If homesickness is developing on a temporary trip? Well, back in New Zealand, I missed my family especially during Christmas, although it wouldn’t be long before I saw them again. So I decided to spend the holiday with some distant relatives of my host family, who were partly German – and did a BBQ with some good old potato salad, exchanging presents on Christmas Eve, singing German songs… It was silly and included a lot of less nutritious German chocolate (that’s why you gotta eat lots of it, right?!), but this sense of familiarity made me feel better.
Let go of the past
You’re homesick. You think about how amazing your old life was. Miraculously, you forget all the small annoying details. Back home, people are nicer. You’d greet strangers on the streets. You came from the perfect place and this new one just isn’t as cool.
You know, the grass is always greener on the other side of the country.
But c’mon guys, people back home have their faults too, just like people anywhere do. Don’t pathologize your attachment to home, but understand how it can benefit you. As we learned before: A little nostalgia is healthy. Just learn how to dose it to be productive, not destructive.
“Inoculate” yourself against homesickness
Homesickness is the very thing that inoculates you against a future cycle of homesickness (Thurber, 2007). As a good friend of mine used to say: “You gotta feel it to heal it”.
Even though it might make you feel more secure, try to limit you communication with home. Stop prolonging the problem and *scrolling up* make this homesickness factor of experience count. Inoculate yourself: The more you get used to being away from home, the better you are at coping. In the end, permitting yourself to feel a little sad is necessary to move forward.
Last but not least: Feeling physically drained will make the homesickness worse. Look after your nutrition, work out, sleep well. Boring, I know. But it helps.
Feeling homesick is nothing to be embarrassed about. After all, it’s about feeling secure, and that’s something we all want. As children, students, at that distinct point where we chose travel over career or family, and beyond. It can be tough, I know. But understanding already is a big step towards learning how to properly cope with it.
Writing this, I thought, “home” is not a geographical, but a social category. It is where I feel in conformance with my social environment, where I am not a stranger. Of course, my birthplace will always keep a special meaning for me – it is this utopia where everything was perfect, worry-free, there were no taxes or insurances or empty fridges.

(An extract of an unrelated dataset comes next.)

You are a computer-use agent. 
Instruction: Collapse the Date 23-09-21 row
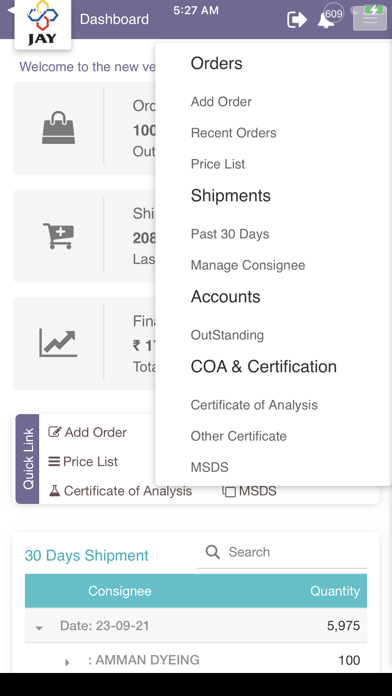[x=39, y=628]
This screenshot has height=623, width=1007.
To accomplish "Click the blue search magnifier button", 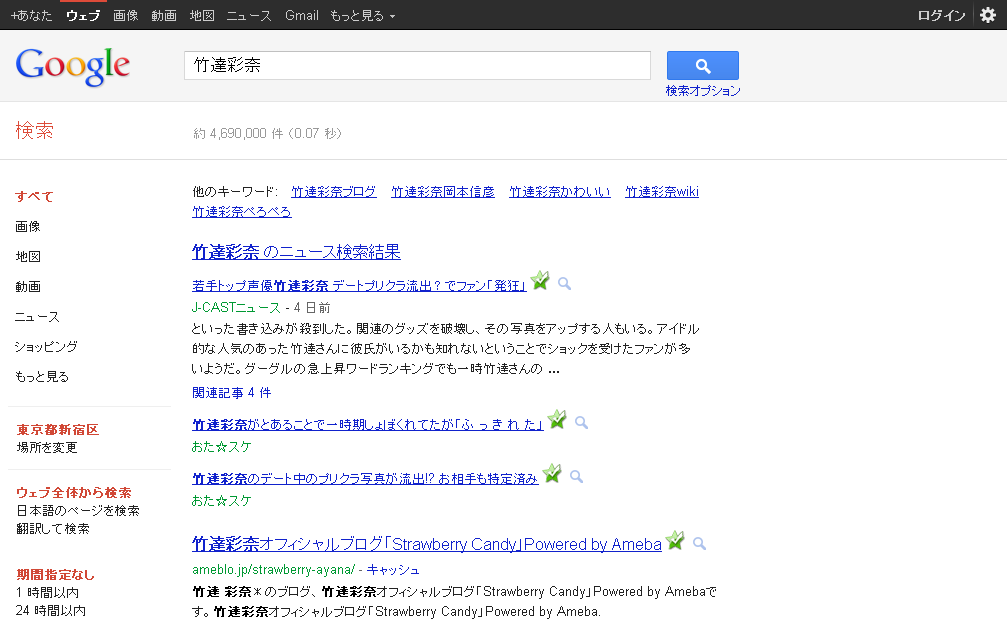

But well, life. I’ll stay realistic, and I adapt.
aka, dear friends + sea breeze + cold beer = home
Brehm, J. W. (1966). A theory of psychological reactance. New York: Academic Press.
Hendrickson, B., Rosen, D., & Aune, R. K. (2011). An analysis of friendship networks, social connectedness, homesickness, and satisfaction levels of international students. International Journal of Intercultural Relations, 3(3), 281-295.
Hofer, J. (1934). Medical dissertation on nostalgia. Bulletin of the History of Medicine, 2, 376–391. (Original work published 1688).
Kerns, K.A., Brumariu., L.E., & Abraham, M.M., (2008). Homesickness at summer camp: associations with the mother-child relationship, social self-concept, and peer relationships in middle childhood. Journal of Developmental Psychology, 54, 473–498.
Sedikides, C., Wildschut, T., Arndt, J., & Routledge, C. (2008). Nostalgia: past, present, and future. Current Directions in Psychological Science, 17, 304-307.
Skinner, E. A. (1996). A Guide to Constructs of Control. Journal of Personality and Social Psychology, 7(3), 549-570.
Thurber, C.A., & Walton, E. (2007). Preventing and Treating Homesickness. Pediatrics, 119(1), 192-201.
van Tilburg, M.A.L., Vingerhoets, J.J.M., van Heck, G.L., & Kirschbaum, C. (1999). Homesickness, mood and self-reported health. Stress and Health, 15(3), 189-196.
Zeller, W. J., & Mosier, R. (1993). Culture Shock and The First‐Year. Journal of College and University Student Housing, 23(2).